# Germany: Lucke Orchideen Tag der Offenen Tur



## Marc (Feb 12, 2012)

> 25./26.02.2012 Tag der offenen Tür
> 
> Wie jedes Jahr am Wochenende nach Rosenmontag findet auch 2012 unser Tag der offenen Tür statt.
> 
> ...



Anyone from this forum that will be attending this event?

I'm probably there on saturday morning.


----------



## SlipperFan (Feb 12, 2012)

Good luck, Marc -- it looks like it will be a great show.


----------



## Marc (Feb 13, 2012)

SlipperFan said:


> Good luck, Marc -- it looks like it will be a great show.



I'm not sure how big it will be, as it's being held in their own nursery it can't be that big.

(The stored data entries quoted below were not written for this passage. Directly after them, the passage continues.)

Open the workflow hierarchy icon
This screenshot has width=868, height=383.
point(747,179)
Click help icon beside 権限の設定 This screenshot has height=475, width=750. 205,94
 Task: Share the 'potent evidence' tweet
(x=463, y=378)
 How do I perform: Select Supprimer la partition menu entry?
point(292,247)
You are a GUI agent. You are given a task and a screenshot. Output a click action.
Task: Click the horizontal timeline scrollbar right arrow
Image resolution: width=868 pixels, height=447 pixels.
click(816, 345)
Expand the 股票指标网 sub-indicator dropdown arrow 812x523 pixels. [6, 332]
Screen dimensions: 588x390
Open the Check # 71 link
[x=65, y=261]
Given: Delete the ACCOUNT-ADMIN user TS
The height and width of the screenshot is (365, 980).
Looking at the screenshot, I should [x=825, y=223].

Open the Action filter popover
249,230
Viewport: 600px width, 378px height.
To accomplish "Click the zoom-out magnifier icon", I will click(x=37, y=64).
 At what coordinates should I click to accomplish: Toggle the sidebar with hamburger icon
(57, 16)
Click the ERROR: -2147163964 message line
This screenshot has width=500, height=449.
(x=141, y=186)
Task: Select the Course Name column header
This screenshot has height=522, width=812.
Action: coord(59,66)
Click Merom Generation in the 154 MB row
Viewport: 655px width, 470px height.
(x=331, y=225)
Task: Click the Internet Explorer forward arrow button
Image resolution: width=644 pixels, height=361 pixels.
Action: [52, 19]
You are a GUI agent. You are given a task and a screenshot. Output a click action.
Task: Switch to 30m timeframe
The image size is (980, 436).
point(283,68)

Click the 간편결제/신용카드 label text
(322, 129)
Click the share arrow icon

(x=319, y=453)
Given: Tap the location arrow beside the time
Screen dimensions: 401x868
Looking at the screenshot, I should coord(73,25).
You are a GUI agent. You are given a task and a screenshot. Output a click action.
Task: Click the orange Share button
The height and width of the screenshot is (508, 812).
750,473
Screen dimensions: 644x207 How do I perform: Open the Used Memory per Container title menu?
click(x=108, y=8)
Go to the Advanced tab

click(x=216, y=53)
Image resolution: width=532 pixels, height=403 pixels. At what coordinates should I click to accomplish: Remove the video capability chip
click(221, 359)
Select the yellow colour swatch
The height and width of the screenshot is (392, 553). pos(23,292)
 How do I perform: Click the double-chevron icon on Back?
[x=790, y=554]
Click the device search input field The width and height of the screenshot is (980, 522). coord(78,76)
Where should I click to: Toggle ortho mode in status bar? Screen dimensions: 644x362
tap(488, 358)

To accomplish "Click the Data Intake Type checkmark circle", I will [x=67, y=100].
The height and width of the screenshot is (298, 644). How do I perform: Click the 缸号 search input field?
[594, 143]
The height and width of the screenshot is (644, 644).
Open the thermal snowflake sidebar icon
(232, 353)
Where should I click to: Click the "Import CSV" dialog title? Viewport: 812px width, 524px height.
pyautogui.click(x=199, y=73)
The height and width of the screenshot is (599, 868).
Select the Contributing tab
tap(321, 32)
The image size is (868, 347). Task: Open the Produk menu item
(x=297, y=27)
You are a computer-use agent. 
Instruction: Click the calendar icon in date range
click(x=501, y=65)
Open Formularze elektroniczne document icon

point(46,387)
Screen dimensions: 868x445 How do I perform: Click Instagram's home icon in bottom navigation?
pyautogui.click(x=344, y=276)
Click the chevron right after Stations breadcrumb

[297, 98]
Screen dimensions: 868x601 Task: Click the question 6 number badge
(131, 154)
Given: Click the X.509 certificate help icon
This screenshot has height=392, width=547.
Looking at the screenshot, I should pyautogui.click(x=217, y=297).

On the other side last years aniversary event was very nice. Photo's were posted back then by Hakone and me.


----------



## NYEric (Feb 13, 2012)

My german has gotten terrible!


----------



## Dido (Feb 13, 2012)

Have fun if you find interesting things please tell me, 
will be to far for me on the weekend.


----------



## Marc (Feb 22, 2012)

No one of our European friends planning on going there? I'll be there on saterdaymorning.


----------



## Dido (Feb 22, 2012)

Wish you a lot of funn, 
and bring some pics with you. 

If you find Phaius Hybrids think on me 

Are you going to Dresden


----------



## Marc (Feb 22, 2012)

Dido said:


> Wish you a lot of funn,
> and bring some pics with you.
> 
> If you find Phaius Hybrids think on me
> ...



I'm not planning on going to Dresden, Bad Salzuflen and Orchilim should be enough. 

I'll keep an eye open for you if they have Phaius for sale, I'll let you know afterwards so you contact Jorg.


----------



## Dido (Feb 23, 2012)

Thanks in advance 

Would love to get one of the australian kinds


----------